Dalam kondisi bagaimana doa itu pasti dikabulkan dan diijabah? (1)
Kata doa bermakna membaca dan meminta hajat serta pertolongan. Dan terkadang yang dimaksud adalah ‘membaca’ secara mutlak. Doa menurut istilah adalah: “memohon hajat atau keperluan kepada Allah Swt”. Kata doa dan kata-kata jadiannya (musytaq) dalam Al-Qur’an digunakan sebanyak 13 makna.
Doa merupakan sebuah bentuk ibadah, karena itu ia juga memiliki syarat-syarat positif dan negatif seperti ibadah-ibadah lainnya dimana. Dengan memperhatikan syarat-syaratnya, dapat mendekatkan diri serta terijabahnya doa. “Terijabahnya doa” tidaklah berarti bahwa doa tersebut diijabah dan berefek di luar secepat mungkin. Karena itu, terkadang setelah 40 tahun kemudian barulah nampak terijabahnya doa tersebut. Dan pada hari kiamat nanti, Allah Swt akan memberikan imbalan doa tersebut dengan beberapa kali lipat yang jika orang tersebut melihatnya (imbalan) pasti akan tergiur dan mengharapnya sambil berbisik:”seandainya tak ada satupun doa dan hajat saya yang terkabul di dunia”.

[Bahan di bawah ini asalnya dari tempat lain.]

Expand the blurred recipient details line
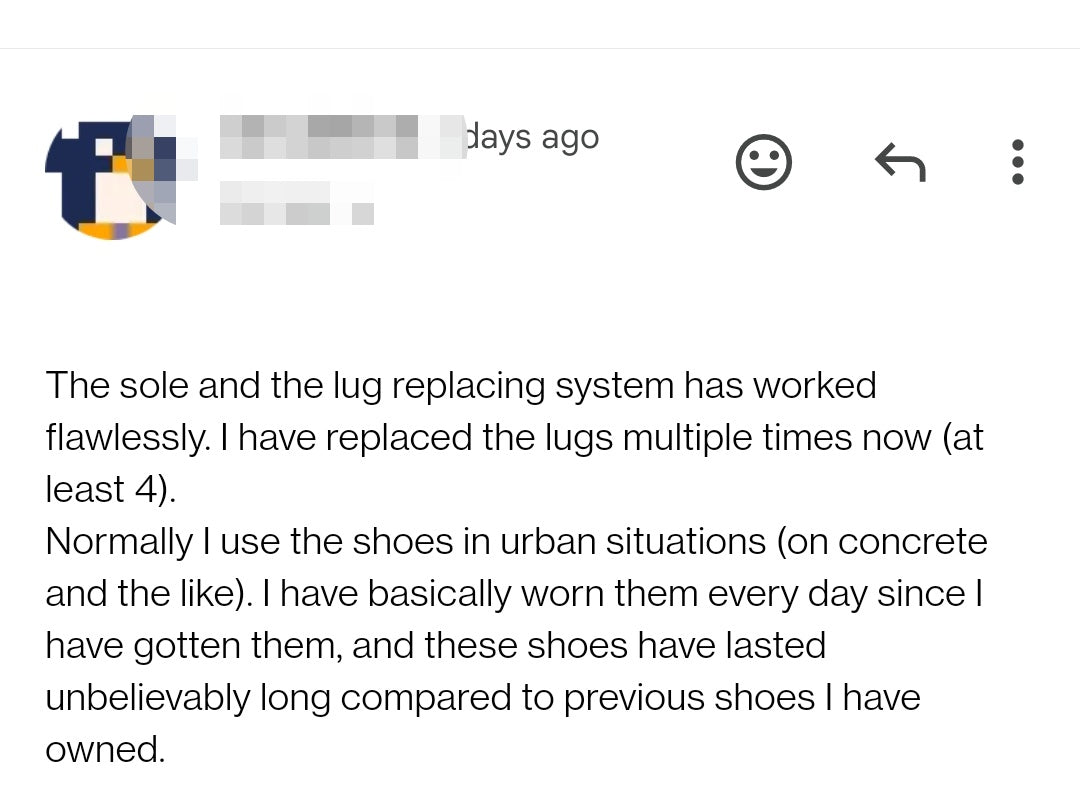The height and width of the screenshot is (811, 1080). click(296, 202)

Para ilmuan dan ulama Islam –dengan berdasar pada ayat-ayat Al-Qur’an dan riwayat-riwayat dari para Imam Maksum As– menyebutkan beberapa adab dan syarat-syarat berdoa yang jika hal tersebut betul-betul direalisasikan, maka doanya pasti akan dikabulkan. Di antara syarat-syarat tersebut adalah sebagaimana yang disebutkan Al-marhum Faidh Kasyani; 10 syarat dan 10 syarat lainnya dinukil dari kitab ‘iddatu ad daa’i. Pemilik buku “du’ahaa wa tahliilaat qur’an” (doa-doa dan tahlil-tahlil Al-Qur’an) itu menyebutkan 17 syarat.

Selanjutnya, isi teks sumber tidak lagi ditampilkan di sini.